El prisionero, inmóvil, primero le miró a la cara, luego a la gruesa mano que lo atenazaba y después miró otra vez al hombre a la cara. Éste, lentamente, aflojó el apretón y soltó la presa.
—No sé —dijo el prisionero al coronel— si volveré a tener ocasión de verle. Por esto le agradezco todas las cortesías de que me ha hecho objeto en esta situación… más bien embarazosa.
—Cualquier oficial alemán se habría comportado del mismo modo —respondió Müller, casi sin darse cuenta de que estaba declamando.
—Quiero creerlo… Presente mis saludos, cuando tenga la oportunidad, al mariscal Kesselring. Dígale que el hecho de que ahora militemos en bandos contrarios no ha disminuido mi estimación y la alta consideración que le tengo.
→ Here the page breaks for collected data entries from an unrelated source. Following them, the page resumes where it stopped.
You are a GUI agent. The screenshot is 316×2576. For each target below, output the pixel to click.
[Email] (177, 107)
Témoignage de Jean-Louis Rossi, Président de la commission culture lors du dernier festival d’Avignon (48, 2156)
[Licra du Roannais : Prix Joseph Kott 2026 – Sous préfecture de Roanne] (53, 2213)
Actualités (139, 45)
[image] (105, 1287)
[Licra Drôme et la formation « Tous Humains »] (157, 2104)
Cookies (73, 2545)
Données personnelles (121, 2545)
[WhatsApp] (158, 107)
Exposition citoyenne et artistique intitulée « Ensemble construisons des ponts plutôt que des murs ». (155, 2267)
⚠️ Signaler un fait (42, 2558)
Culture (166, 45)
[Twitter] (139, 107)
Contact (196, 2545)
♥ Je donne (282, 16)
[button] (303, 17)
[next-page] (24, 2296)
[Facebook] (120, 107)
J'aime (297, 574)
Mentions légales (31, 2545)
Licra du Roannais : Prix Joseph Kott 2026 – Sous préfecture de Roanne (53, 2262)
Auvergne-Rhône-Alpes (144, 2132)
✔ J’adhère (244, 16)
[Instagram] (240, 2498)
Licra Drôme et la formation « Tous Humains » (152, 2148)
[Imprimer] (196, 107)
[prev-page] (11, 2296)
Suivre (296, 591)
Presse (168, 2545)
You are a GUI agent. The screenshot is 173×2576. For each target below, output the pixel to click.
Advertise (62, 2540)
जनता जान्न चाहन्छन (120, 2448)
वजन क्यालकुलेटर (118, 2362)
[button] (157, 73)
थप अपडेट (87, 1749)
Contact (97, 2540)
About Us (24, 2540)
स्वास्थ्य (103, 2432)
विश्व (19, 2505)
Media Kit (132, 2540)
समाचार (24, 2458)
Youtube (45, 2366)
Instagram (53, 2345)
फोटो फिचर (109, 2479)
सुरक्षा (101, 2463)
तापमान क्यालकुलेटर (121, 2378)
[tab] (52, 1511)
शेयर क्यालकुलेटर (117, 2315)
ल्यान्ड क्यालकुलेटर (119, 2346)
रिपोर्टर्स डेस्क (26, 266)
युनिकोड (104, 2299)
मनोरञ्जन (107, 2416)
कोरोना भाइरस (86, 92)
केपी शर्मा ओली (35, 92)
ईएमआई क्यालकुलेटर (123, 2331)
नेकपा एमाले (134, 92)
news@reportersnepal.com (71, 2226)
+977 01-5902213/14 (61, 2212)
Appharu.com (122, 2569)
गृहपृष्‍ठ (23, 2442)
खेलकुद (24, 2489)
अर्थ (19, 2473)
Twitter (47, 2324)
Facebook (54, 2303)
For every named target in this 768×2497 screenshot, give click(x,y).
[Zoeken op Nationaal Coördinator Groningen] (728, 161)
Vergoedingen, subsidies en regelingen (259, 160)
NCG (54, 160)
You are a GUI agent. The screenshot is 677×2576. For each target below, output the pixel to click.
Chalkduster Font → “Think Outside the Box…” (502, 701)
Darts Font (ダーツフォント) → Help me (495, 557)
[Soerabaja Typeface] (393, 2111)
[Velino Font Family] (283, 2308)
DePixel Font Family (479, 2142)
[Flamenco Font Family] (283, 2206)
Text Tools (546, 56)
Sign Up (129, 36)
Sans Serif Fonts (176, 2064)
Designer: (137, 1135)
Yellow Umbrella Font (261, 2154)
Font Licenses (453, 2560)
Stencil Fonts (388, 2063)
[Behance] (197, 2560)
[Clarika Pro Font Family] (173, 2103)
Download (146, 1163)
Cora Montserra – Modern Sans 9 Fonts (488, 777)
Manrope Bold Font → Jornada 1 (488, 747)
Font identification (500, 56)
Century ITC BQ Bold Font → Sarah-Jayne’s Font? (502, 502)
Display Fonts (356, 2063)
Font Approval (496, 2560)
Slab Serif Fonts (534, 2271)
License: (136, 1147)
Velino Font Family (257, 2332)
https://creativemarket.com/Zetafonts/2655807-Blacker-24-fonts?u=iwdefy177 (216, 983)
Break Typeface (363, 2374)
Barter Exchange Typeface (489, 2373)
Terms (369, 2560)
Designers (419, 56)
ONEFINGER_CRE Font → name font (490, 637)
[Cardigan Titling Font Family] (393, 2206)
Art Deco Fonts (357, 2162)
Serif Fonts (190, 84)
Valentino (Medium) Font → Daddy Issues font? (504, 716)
—Así lo haré, señor… —farfulló Müller, pillado a contrapelo.
—¡Vamos, Feldwehbel! —dijo el prisionero a Franz. Y echó a andar.
Así lo vimos pisar la cárcel por primera vez, con paso firme y la cabeza erguida, ante nuestros ojos pegados a las mirillas. Cuando finalmente su celda se amuebló según sus deseos, entró en ella. Pero en el momento en que Ceraso iba a cerrarle la puerta, el general advirtió la pequeña cinta azul que adornaba el ojal del vigilante. Y apuntando con el dedo, preguntó:
—¿Dónde?
—Bajo Piave.
—¿Cuándo?
—Julio del 18.
—Batalla de Solstizio… ¿Unidad?
—Ciento cincuenta y uno, brigada Avellino.
—Magníficos soldados… ¡Bravo!
Ceraso empujó la puerta. Entonces, en vez de cerrarla de golpe a las espaldas del prisionero, según solía hacer, la acompañó suavemente con la mano para no hacer ruido.